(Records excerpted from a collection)
= = = = =
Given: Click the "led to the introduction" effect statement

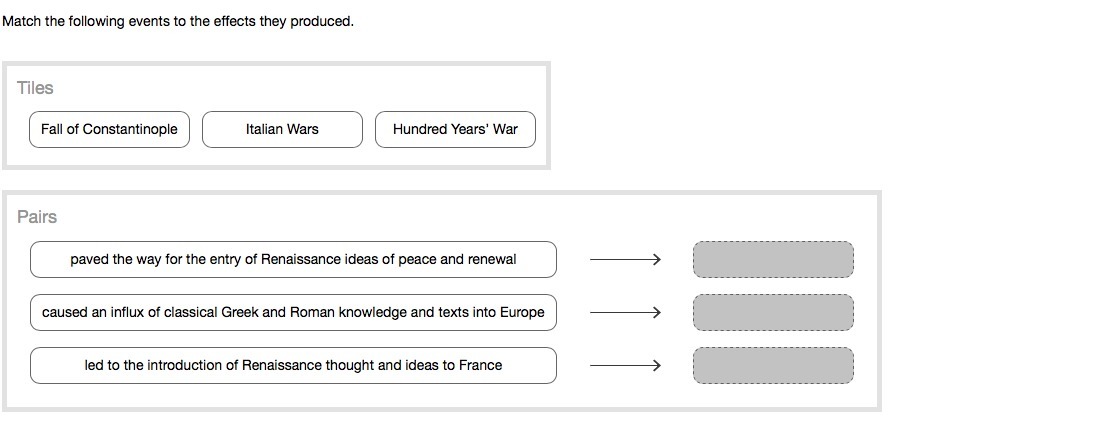Looking at the screenshot, I should (293, 366).
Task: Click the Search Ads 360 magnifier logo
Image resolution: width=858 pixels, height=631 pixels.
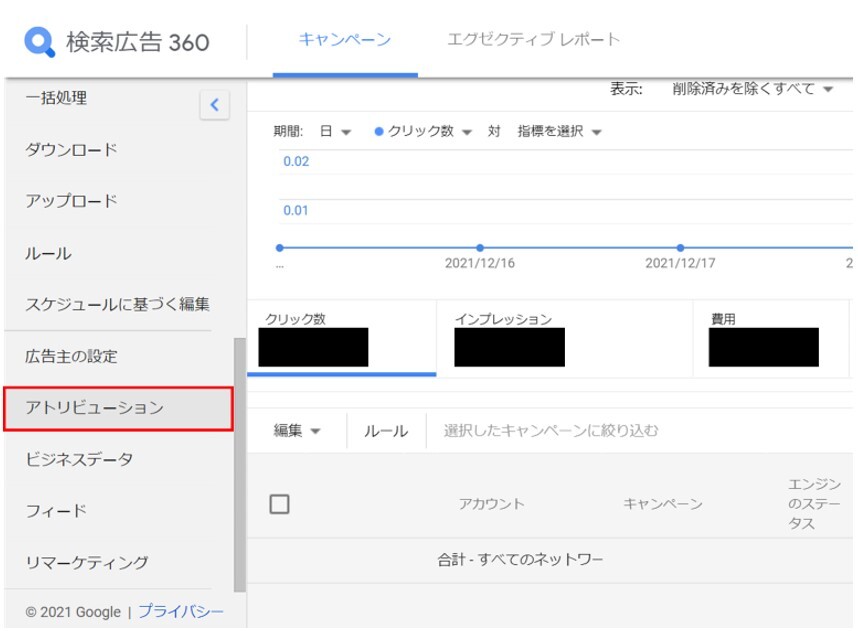Action: tap(40, 42)
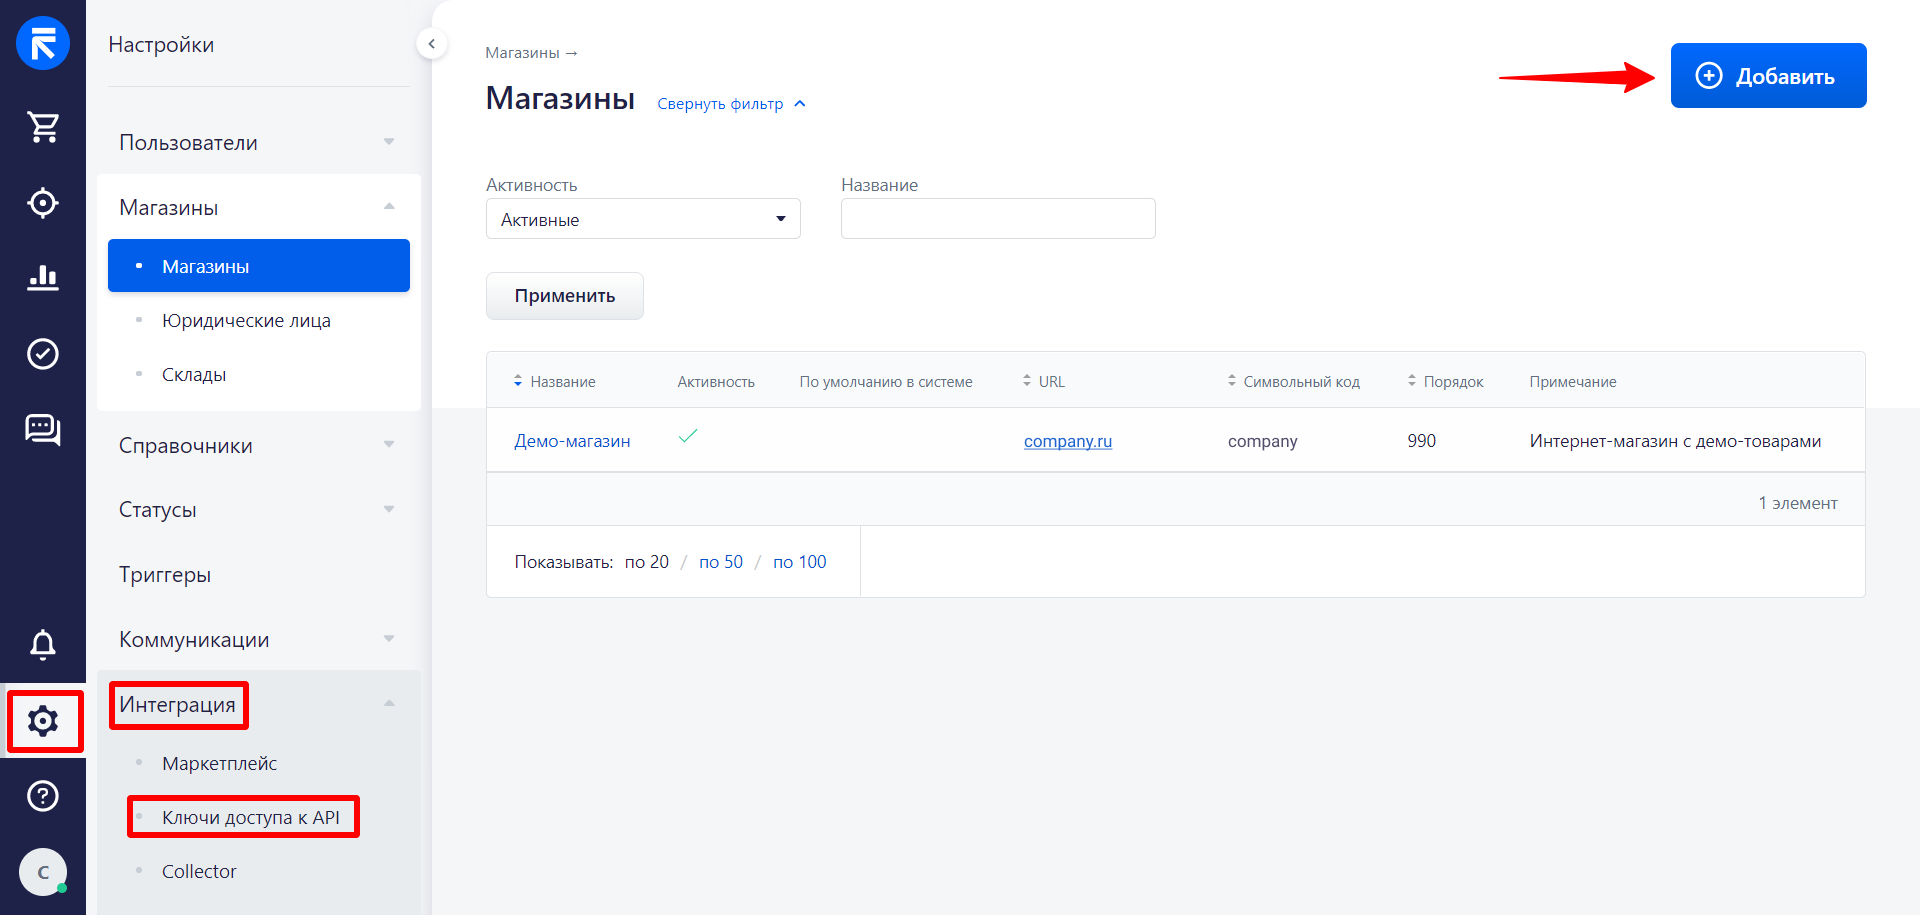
= = = = =
Activity
Could each line of the data be written out exactly, with no pictures included?

Answer space
Given: Click the "led to the introduction" effect statement

Looking at the screenshot, I should (293, 366).
Task: Click the Search Ads 360 magnifier logo
Image resolution: width=858 pixels, height=631 pixels.
Action: tap(40, 42)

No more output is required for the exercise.